I see girls last tour, I upvote.

[–] MonkderVierte@lemmy.ml 9 points 1 month ago* (last edited 1 month ago) (1 children)

echo $PATH

And alias to be sure.

[–] rickyrigatoni@lemm.ee 3 points 1 month ago (2 children)

bash: echo: command not found

bash: alias: command not found

[–] Faresh@lemmy.ml 6 points 1 month ago* (last edited 1 month ago) (2 children)

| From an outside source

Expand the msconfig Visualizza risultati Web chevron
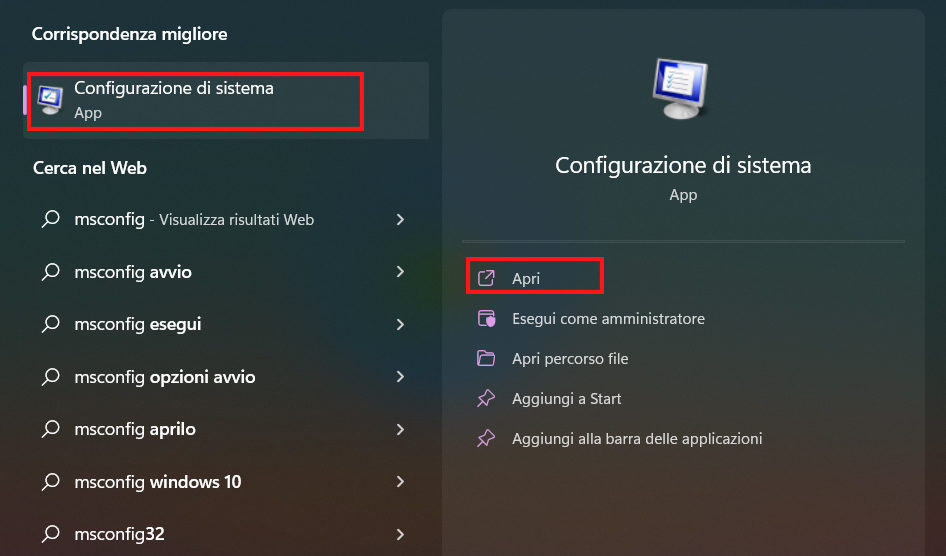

echo and alias are both shell commands. If the shell is running (which it obviously still is), those commands should still work, as it does not involve reading data from disk, but from memory.

Edit: I just noticed the picture said cd was not found, which is also a shell built-in. So, I don't know.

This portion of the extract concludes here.